## Problem description:
Your answer should consist of the lines in the following data that contain "sidebar".

## The data:
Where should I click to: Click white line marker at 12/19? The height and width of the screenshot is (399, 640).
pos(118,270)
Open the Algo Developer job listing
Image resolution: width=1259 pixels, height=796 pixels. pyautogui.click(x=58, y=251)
---
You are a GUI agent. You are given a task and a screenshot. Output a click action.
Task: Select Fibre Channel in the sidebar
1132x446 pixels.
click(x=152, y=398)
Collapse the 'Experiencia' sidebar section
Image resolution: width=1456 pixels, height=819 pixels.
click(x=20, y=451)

## Response area:
Task: Select Fibre Channel in the sidebar
Collapse the 'Experiencia' sidebar section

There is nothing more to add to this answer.